“It's a terrible thing, I think, in life to wait until you're ready. I have this feeling now that actually no one is ever ready to do anything. There's almost no such thing as ready. There's only now. And you may as well do it now. I mean, I say that confidently as if I'm about to go bungee jumping or something - I'm not. I'm not a crazed risk taker. But I do think that, generally speaking, now is as good a time as any.”
That quote drifted across my Facebook stream sometime last weekend. Normally, I snort disdainfully at inspirational quotes overlaid on gauzy photos full of dappled sunlight, but this was not one of those occasions. Actors aren't normally my source for inspirational quotes. They are no different than any other person with a demanding job.

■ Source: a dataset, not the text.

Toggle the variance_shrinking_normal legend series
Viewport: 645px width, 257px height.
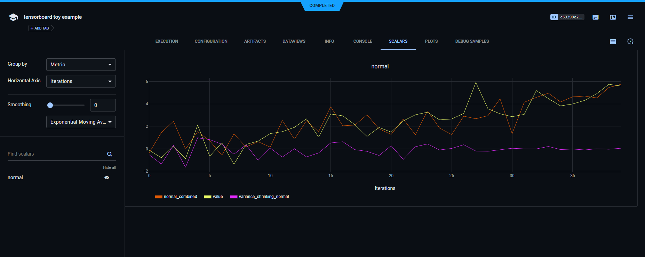(260, 197)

They may seem more beautiful than your average person, but they aren't necessarily so in person. Many actors are convinced that their opinions on politics or global weather are the right opinions because they are famous, their peers share their opinions, and they have a microphone in their face more times than you or I, but their opinions are not necessarily more valid than your crazy uncle's or loud-mouthed neighbor's. It is a different matter when they share insight from their own experiences. Then I take notice. Hugh Laurie's commentary on waiting struck me like lightning on a clear day. Waiting has been one of the problems in my life.
Fortunately, I'm not waiting anymore. There were many times in the past where I held off doing something because I felt I wasn't ready. When you put something off long enough, we well know it can become a case of procrastination, but sometimes it can also be a case of fear.
A lifetime of ADHD failures taught me in my twenties that there was a ceiling that limited how high I could fly. Out of high school I believed that there was no ceiling, but hitting that ceiling with the velocity of rocket propelled naivety taught me pain. Instead of caution, I learned fear. Instead of learning to prepare, I learned to stop. It wasn't a conscientious decision that I made. I simply found myself sitting on the curb watching the parade of achievers march on by while I nursed a sore face. To be fair, becoming disabled at twenty-five certainly factored into my new world view, but ADHD failures are bright and colorful things, done boldly and with great fanfare for all to notice. I became ashamed and left the parade.
This certainly didn't apply to all areas of my life, but where my dreams were concerned, I practiced and waited. I was never quite ready, never quite finished. After my divorce, however, I came to a conclusion. Not only did I miss the speed of a rocket beneath my feet, but I was bored of waiting. Unfortunately, because of life's complications I have been pressing forward in hops and skips, but not with bounds that could scale tall buildings. Laurie's quote came at an opportune time for me.
Not only am I fired up to finish my book on overcoming suicide, but I see that in many ways I had begun waiting again. I had begun to believe that I wasn't quite ready, and maybe, perhaps, my voice on the subject wasn't a qualified one. This is likely because my project came to a stop when my editor took maternity leave. I had idle time to worry, but it is also true that adults with ADHD have notoriously low self-esteem.
I should have applied to my writing the lesson that I learned with my recent drawing project. In December I decided that I had waited to be ready to draw long enough. I had been sketching in fits and starts, but not with any purpose. However, there could be only so many remedial sketches I could do before I bored myself away from drawing forever. I decided to force myself to draw online—anonymously for the moment—but in public so that others could see. My first sketches were terrible things, especially in comparison to how I used to draw. Before I became disabled with a tic disorder I loved to draw daily. Then I became frustrated and afraid of that blank canvas. My ticking still interfered in small ways, but looking over the past six months of efforts surprised me. I had progressed so much. I had proven to myself that I could do it. So I made new goals for June to increase my drawing output and step up my efforts—one of which is to clear away the boxes around my art desk, dust it off, and actually use it for the first time in years.
ADHD does help us make some glorious mistakes. However, if I had stopped cooking years ago because I repeatedly forgot about pans on the burner and let them melt into slag, I wouldn't be feeding my children wonderful meals today. In the same way, if I don't publish this book of mine, I'll never grow and develop as a writer. It's time to put my work forward and stop waiting.